NARCISO was one of my favourite launches of 2014, if not my top pick of the year. The fragrance presented an abstract idea of the gardenia flower, painted in nude tones of white, grey and pink. It smelled fleshy and milky with an unrivalled radiance that made the fragrance feel like an expansive white space, minimal in its contents but gigantic in its size. The whole thing was a technical marvel that celebrated colours and flowers in abstraction, presenting them as something incredibly new and most importantly, entirely ‘Narciso’ in their style.
For 2016, Narciso Rodriguez has launched NARCISO Eau de Parfum Poudrée, a flanker to the Eau de Parfum that sees an injection of powder into NARCISO’s expanse. Now powder in perfume isn’t something new, one can find it in the classic Guerlains, Chanels and even many modern fragrances, such as Valentino’s Donna, but it is an interesting twist nonetheless. Powder gives a fragrance a luxurious feel, providing texture and evoking themes of make up and fur. So with NARCISO Eau de Parfum Poudrée we have something that is less abstract and more decadent than the original. That sounds good to me!
Top: White Jasmine and Bulgarian Rose
Base: White and Black Cedars, and Vetiver
How Does it Smell?
NARCISO Eau de Parfum Poudrée opens peachy and soft with a hedonistic blend of jasmine and rose. The rose plays a dominant role over the white florals, accented by a touch of fruit to bring an element of sweetness. I say ‘fruit’ because in keeping with the original NARCISO, a number of Poudrée’s facets aren’t literal and specific enough to narrow down to a specific ingredient, playing with themes that are much more abstract. The floral and fruity tones feel as if they are a collection of nuances, brought together to create the impression of the sum of their parts.
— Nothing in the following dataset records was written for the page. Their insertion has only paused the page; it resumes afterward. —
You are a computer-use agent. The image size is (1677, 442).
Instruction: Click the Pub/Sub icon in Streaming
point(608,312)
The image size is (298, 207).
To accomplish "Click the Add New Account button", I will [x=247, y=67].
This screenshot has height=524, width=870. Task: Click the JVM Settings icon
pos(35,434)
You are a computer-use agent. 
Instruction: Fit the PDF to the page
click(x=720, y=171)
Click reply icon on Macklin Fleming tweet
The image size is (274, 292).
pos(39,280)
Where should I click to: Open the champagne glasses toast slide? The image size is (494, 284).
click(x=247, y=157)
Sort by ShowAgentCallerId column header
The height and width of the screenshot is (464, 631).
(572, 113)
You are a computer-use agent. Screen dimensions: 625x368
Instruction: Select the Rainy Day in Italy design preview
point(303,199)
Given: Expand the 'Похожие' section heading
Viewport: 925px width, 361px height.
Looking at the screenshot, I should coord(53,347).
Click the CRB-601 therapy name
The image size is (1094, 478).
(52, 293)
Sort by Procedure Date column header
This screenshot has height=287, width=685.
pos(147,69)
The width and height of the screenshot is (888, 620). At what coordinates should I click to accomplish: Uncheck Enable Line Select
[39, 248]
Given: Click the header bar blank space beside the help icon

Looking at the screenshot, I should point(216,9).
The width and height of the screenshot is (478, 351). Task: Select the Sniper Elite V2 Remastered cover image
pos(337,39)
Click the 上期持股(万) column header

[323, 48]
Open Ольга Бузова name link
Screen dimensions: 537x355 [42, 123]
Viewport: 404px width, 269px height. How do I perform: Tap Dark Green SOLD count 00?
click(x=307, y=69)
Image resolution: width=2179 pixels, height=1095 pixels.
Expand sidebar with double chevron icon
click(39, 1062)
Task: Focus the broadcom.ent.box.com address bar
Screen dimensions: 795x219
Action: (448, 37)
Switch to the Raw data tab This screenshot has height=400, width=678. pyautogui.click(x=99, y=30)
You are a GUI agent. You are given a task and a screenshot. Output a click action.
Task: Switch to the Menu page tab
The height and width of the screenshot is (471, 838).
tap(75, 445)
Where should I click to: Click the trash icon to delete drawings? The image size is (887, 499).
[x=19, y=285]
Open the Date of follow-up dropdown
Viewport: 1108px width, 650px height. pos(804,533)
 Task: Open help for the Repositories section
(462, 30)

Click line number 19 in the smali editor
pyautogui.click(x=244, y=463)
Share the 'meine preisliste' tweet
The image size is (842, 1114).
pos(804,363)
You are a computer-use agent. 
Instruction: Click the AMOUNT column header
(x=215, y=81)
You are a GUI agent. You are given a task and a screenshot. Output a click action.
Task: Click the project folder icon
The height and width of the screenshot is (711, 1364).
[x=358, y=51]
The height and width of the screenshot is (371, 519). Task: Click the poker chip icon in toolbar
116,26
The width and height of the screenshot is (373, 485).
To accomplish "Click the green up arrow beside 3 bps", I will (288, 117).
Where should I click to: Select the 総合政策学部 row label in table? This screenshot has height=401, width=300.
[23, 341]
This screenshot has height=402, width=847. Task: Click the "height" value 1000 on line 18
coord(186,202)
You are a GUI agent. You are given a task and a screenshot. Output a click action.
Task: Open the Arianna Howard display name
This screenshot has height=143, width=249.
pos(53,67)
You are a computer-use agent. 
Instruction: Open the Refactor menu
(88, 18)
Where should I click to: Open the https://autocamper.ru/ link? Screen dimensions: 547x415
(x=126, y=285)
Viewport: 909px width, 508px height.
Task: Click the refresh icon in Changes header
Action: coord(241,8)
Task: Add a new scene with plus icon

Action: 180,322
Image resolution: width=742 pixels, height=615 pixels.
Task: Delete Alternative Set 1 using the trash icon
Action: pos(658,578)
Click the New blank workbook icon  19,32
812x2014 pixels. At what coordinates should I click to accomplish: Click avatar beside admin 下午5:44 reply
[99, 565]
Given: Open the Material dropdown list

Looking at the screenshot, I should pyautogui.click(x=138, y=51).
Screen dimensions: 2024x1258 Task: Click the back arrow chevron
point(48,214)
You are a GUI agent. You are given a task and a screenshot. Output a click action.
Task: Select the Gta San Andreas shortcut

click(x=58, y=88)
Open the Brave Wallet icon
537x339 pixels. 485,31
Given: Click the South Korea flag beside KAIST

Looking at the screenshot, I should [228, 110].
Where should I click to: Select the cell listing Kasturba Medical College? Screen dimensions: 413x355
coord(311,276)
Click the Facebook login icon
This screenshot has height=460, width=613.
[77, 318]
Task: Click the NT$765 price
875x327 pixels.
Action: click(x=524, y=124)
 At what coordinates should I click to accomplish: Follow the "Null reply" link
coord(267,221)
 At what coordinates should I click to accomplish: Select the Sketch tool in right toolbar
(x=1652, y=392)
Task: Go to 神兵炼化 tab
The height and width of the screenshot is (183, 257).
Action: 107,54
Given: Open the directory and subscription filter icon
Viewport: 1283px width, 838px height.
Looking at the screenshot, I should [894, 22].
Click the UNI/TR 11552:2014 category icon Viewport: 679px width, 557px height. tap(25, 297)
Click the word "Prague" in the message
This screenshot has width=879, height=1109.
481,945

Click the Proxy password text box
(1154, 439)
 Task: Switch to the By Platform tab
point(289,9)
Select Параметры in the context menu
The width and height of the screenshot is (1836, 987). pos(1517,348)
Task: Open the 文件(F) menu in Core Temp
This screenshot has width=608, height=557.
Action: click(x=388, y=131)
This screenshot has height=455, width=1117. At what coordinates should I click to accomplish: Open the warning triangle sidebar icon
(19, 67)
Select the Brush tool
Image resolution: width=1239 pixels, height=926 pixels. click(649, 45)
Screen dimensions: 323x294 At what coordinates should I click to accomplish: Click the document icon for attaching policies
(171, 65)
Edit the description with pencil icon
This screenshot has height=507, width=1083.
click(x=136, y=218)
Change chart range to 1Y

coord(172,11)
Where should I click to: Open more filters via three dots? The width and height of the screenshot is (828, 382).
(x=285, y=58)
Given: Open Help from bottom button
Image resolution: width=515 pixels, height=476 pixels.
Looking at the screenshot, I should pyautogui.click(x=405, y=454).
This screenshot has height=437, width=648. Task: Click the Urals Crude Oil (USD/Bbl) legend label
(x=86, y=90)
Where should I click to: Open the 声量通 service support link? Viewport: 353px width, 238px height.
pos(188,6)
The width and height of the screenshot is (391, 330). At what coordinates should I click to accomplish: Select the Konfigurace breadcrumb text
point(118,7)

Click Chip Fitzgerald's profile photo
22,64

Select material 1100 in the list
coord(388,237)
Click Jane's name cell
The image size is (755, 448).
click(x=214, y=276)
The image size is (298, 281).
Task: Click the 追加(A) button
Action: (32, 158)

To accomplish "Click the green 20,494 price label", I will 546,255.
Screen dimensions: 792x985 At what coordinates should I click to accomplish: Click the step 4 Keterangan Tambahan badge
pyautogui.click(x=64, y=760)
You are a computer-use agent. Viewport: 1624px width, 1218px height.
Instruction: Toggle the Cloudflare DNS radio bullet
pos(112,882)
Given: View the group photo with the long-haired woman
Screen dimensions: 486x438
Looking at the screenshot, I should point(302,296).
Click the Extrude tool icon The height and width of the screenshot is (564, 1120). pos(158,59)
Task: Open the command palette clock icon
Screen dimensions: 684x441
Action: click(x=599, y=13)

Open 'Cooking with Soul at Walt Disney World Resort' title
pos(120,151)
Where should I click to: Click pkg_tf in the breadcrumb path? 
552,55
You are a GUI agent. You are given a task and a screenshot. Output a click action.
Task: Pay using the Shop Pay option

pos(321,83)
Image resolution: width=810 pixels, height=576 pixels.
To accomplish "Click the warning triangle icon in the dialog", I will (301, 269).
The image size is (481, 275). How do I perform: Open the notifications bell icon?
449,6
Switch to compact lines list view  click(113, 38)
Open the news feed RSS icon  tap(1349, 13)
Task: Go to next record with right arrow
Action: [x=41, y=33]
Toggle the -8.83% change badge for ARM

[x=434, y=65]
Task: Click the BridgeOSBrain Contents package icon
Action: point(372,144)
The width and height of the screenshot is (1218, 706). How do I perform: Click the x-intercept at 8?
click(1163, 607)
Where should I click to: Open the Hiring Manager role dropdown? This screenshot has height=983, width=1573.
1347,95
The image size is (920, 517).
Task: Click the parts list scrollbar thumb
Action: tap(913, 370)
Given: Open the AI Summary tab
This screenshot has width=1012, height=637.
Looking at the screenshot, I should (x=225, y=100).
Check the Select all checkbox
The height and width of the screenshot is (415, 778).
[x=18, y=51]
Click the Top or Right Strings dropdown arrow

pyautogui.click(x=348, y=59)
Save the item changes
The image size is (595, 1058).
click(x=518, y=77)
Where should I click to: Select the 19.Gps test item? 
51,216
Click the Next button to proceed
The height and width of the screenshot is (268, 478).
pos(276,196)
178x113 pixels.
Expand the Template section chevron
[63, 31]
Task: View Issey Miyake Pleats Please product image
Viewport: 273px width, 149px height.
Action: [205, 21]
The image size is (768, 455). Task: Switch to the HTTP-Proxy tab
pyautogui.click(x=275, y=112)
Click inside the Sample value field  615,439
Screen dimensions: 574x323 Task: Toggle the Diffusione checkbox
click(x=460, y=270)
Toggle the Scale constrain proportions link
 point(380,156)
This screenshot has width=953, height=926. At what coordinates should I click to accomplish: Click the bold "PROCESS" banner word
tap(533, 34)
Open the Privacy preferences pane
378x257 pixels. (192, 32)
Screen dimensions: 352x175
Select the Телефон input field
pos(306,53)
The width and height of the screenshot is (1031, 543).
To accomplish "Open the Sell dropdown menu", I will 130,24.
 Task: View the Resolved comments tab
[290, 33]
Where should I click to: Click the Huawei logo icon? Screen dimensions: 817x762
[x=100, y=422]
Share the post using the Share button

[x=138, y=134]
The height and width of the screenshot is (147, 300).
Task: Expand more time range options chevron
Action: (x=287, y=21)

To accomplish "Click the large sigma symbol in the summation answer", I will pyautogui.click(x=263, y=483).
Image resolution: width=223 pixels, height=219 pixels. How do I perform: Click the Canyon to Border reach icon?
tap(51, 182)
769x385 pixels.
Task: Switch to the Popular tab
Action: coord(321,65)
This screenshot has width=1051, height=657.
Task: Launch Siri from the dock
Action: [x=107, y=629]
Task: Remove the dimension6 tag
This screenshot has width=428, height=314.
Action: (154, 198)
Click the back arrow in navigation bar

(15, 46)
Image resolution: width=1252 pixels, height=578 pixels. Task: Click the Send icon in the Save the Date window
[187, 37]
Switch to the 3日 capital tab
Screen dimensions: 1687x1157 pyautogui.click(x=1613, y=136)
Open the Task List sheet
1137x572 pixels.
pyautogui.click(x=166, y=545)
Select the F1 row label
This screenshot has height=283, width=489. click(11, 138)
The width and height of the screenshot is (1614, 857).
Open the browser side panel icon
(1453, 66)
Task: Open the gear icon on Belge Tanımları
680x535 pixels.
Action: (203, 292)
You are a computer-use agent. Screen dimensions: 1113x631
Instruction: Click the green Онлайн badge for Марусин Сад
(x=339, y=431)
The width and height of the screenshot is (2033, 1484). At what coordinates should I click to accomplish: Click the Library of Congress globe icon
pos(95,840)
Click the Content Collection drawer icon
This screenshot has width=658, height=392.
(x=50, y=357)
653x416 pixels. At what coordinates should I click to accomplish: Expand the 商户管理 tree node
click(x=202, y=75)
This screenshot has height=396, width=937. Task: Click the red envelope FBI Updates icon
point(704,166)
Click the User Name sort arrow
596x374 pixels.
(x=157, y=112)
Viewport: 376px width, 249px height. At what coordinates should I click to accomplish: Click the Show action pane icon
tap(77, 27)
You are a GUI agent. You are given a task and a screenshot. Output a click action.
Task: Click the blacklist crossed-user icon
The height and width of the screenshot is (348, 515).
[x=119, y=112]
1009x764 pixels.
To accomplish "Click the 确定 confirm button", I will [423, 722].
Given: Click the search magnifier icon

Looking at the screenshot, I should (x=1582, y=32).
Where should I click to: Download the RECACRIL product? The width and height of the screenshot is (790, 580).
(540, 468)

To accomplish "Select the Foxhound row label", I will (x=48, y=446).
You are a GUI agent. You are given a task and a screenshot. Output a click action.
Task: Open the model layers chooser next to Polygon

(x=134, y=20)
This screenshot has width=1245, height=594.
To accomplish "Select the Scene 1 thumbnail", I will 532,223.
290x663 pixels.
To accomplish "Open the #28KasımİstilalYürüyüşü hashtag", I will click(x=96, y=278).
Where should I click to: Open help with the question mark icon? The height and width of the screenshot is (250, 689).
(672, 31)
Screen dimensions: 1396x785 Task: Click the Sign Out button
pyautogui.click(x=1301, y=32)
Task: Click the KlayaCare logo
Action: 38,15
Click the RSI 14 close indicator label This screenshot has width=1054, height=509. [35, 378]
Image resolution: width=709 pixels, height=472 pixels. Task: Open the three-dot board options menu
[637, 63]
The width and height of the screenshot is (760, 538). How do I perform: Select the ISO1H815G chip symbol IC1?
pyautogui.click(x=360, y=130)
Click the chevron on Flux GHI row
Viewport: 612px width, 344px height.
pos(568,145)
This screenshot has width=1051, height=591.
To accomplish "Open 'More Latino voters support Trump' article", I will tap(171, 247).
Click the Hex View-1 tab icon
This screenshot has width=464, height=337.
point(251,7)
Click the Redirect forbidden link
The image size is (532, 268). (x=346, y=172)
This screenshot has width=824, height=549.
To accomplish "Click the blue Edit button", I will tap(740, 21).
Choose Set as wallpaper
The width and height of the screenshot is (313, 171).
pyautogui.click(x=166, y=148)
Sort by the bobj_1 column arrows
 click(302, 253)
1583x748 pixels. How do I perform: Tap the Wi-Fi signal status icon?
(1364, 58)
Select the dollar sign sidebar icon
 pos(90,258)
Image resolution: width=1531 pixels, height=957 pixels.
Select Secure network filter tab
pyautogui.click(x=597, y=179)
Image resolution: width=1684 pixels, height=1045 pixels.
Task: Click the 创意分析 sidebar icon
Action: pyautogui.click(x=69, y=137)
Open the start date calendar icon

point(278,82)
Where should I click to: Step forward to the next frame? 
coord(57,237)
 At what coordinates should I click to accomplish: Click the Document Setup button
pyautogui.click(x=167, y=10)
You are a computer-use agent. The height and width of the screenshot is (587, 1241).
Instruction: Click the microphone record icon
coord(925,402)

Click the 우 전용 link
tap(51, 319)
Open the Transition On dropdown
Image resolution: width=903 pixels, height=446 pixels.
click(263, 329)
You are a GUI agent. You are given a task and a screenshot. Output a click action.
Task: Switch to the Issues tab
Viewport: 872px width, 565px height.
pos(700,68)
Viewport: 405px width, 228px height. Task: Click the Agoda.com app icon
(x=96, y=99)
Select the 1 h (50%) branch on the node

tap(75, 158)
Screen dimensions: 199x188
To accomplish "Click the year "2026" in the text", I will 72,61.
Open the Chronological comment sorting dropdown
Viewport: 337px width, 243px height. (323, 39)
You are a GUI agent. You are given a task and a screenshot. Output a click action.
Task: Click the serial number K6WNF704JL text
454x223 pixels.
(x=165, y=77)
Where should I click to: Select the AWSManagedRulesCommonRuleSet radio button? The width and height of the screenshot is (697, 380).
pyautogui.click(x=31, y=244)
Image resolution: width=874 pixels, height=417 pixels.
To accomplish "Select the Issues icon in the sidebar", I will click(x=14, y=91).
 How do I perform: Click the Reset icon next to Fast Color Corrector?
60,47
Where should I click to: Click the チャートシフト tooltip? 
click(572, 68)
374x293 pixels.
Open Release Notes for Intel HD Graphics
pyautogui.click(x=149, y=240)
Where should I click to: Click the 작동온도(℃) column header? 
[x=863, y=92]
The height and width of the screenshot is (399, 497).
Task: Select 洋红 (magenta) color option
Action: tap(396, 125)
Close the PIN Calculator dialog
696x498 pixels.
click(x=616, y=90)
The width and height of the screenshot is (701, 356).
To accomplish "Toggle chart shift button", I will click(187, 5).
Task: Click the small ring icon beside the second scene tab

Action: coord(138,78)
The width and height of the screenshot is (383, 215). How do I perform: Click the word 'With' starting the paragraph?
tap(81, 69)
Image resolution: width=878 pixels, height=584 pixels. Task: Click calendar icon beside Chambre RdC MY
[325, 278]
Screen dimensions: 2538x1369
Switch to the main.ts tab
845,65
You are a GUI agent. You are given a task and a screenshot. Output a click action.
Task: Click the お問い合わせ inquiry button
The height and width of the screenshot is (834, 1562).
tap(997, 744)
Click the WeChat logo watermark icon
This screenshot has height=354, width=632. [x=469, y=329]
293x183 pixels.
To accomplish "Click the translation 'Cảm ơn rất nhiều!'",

It all works rather nicely because what one gets is a dreamy concoction of fruit and flowers that wear like nude-coloured silk.
Musk plays a huge role here, as it did in the original NARCISO however, its radiance isn’t quite as tremendous. The powdery facet allows for something that wears closer to the skin, dusting it in a blush-coloured dose of face powder that is warm, comforting and just a tiny bit earthy. In time, the more robust underpinnings come through, intensifying the texture with smooth, pliable cedar wood and sharp vetiver strands. The complexity is fascinating because there is simply so much going on, but never once does Poudrée feel demanding to wear, in fact it’s exactly the opposite: a fragrance so easy to wear it feels like a second skin.
NARCISO Eau de Parfum Poudrée very much feels like an extension of the original, extending its abstract floral painted in blush colours and accenting it with the lightest dusting of makeup powder to give it a delicate and soft edge. The key difference isn’t in the olfactory profile of the scent but is more a case of a change of tone. Where NARCISO was a whiteout of imaginary gardenias on a hurricane of musk, Poudrée is much more intimate. It wears close to the skin like a dusting of face powder or silk lingerie, inviting curious noses to come closer, as opposed to grabbing them by the neck from across the room. Poudrée adds just a touch of luxury to the beautifully unusual NARCISO, shifting it into something completely different but just as special.